Dinsizlik-imansızlık mânâsındaki komünizm, 1991’de büyük bir çöküş yaşadı. Said Nursî’nin, yıllar önce “Rus da dinsiz kalamaz” dediği çıktı.
GÜNÜN TARİHİ 28 Ağustos 1991
Komünist rejim, fıtrat kànunlarına aykırı bir cereyanın mahsûlü ve neticesi idi. Temeli küfre, isyana, dinsizliğe, imansızlığa dayanıyordu. Hedefinde, sadece ve sadece dünya hayatı vardı.
Bu cereyan, fert gibi aile ve toplumların da bütünüyle dinden ve âhiret inancından uzaklaşması gerektiğini savunuyordu.
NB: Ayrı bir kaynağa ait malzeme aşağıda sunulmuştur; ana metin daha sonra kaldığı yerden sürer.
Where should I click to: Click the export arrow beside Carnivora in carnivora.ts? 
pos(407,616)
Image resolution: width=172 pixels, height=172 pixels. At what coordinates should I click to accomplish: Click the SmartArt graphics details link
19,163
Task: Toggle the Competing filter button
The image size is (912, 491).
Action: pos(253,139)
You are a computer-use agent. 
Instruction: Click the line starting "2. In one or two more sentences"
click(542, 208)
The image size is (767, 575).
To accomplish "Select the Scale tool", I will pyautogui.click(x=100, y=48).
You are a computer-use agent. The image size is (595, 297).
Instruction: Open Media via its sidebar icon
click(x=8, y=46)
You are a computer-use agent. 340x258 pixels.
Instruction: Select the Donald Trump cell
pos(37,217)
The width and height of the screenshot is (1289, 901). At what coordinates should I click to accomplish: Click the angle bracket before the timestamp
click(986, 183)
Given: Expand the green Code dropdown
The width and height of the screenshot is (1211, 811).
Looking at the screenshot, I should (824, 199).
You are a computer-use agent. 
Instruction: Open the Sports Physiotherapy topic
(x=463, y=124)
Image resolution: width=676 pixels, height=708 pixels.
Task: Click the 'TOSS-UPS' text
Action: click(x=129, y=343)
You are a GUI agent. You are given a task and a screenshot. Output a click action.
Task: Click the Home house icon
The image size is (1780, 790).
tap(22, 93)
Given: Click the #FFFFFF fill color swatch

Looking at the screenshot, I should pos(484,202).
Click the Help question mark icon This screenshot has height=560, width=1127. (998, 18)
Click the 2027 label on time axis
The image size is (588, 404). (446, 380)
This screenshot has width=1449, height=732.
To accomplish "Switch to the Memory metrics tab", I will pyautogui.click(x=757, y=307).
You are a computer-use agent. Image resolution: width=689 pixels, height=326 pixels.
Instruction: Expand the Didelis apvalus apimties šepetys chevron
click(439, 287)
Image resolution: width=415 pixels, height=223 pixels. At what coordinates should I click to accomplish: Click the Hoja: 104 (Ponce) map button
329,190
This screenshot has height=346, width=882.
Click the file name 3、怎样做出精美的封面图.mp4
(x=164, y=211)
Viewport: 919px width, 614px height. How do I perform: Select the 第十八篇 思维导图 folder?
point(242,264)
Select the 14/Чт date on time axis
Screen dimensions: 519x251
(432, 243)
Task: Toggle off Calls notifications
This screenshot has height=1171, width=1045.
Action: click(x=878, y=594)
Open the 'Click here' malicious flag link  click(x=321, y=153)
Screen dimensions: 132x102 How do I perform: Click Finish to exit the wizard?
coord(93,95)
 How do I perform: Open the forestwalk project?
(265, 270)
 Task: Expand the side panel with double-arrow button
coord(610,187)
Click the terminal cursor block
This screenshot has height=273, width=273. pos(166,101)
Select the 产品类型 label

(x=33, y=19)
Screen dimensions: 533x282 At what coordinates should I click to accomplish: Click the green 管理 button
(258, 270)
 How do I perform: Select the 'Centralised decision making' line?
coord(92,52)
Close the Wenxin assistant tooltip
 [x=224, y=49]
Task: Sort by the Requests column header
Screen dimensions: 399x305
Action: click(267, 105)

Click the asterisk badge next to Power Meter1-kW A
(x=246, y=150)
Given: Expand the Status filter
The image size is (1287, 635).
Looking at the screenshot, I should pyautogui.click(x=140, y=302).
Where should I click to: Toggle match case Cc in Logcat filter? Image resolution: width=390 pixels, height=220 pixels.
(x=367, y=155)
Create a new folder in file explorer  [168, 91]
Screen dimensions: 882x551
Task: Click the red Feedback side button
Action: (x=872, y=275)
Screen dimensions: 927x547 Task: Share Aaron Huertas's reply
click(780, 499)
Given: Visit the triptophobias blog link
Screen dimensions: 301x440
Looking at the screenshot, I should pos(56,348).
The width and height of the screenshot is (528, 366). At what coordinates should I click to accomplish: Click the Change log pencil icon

Özellikle Troçkizm’in ana felsefesi ve asıl çabası bu yönde ve mânadaydı. Bu ise, fıtrat dediğimiz yaratılış kànunlarına aykırı idi. Ayrıca, dinsiz bir millet yaşayaşamazdı.
İşte, dünya ve kâinatı ihata eden bu hakikat karşısında ancak 60-70 sene dayanabilen Rusya-Şimal merkezli komünist cereyan, 28 Ağustos 1991’den itibaren keskin bir kırılma ile insanlığın başına belâ olmaktan düşme, yahut uzaklaşma eğilimi içine girmeye başladı.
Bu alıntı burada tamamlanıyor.